Now the case for disassembly! It is possible to replace your pads one by one over a long timespan, and continue doing this for many many years. However, this has one serious drawback- you never clean the horn! Just as the oil in your car builds up particulate and becomes instead of a lubricant an abrasive and the oil must be changed, the oil inside your key rods will do the same. If you just keep adding key oil every year without ever taking it apart and cleaning it out, you are simply getting a more and more abrasive mixture in your keys, contributing to wear, which will turn into play in the keys, which will invite more particulate into the gaps and dry out the oil faster and the problem will accelerate and get worse over time and eventually need remedied by an expensive mechanical reconstruction of your keywork sooner than you would have needed one otherwise.
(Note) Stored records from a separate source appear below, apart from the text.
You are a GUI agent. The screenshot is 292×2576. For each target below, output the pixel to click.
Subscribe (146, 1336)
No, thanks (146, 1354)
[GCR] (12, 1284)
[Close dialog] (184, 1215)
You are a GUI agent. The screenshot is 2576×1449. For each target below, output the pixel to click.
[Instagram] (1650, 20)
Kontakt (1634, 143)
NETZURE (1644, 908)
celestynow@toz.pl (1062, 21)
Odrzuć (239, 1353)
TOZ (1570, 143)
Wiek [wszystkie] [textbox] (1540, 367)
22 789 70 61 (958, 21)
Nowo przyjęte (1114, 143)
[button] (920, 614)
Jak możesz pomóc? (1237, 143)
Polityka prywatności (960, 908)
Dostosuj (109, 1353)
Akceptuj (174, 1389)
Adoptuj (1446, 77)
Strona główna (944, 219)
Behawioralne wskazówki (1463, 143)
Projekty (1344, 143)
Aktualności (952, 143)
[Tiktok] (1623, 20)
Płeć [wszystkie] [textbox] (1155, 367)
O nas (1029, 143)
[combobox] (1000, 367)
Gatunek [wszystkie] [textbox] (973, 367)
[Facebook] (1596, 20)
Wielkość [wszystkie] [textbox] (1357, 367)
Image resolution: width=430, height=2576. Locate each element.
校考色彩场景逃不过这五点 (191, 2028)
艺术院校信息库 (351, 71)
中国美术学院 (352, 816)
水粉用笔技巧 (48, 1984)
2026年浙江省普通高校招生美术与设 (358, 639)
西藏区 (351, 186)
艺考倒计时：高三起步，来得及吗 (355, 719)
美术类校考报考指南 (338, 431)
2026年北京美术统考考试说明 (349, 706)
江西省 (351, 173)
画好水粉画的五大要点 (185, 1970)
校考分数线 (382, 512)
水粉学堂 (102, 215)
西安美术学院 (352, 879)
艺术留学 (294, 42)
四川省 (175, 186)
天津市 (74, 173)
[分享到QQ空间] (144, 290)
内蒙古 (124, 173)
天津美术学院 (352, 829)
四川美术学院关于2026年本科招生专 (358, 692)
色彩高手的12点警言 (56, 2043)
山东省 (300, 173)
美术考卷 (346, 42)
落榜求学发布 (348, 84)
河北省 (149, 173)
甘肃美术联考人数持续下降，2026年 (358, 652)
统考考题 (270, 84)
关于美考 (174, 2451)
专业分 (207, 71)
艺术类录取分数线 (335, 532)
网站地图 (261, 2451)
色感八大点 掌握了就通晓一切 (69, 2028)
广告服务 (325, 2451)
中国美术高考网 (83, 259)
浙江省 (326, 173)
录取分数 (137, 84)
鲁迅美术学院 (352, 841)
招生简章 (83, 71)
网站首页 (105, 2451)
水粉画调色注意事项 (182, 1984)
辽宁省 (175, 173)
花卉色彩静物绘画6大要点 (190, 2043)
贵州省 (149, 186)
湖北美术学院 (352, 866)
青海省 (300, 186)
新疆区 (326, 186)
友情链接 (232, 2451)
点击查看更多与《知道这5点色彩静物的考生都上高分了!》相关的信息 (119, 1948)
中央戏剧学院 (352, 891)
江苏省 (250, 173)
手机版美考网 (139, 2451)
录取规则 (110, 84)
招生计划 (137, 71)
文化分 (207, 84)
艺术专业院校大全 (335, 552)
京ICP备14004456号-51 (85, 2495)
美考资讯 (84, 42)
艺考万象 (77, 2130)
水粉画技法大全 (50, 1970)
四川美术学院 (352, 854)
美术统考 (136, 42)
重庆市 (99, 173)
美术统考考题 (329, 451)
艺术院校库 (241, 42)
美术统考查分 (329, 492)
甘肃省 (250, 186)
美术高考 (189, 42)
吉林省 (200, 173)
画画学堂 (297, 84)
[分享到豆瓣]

So your friends horn is at least 30 years old, and it seems like it has been played for much of that time. If you had been driving a car for 30 years and you took it somewhere for an oil change, would you be surprised to have the mechanic tell you that your car could use a lot more?

Unless your friends horn has been fully repadded or overhauled sometime in the last 5-10 years, it is entirely feasible to do so again. Not only feasible, but good for the horn and a sound financial investment. With a good repad or overhaul, assuming the horn is not damaged later on, many of the larger procedures such as leveling toneholes, fixing dents, body bends, and mechanical reconstruction of the keywork only need to be done once every half-century!

I can't speak for all techs, but there are real and very well thought-out reasons I recommend what I recommend. I have your horns interest in mind. I am very aware of the high initial cost of doing things right, but it WILL save you money in the long run, and in the meantime your horn will be playing better.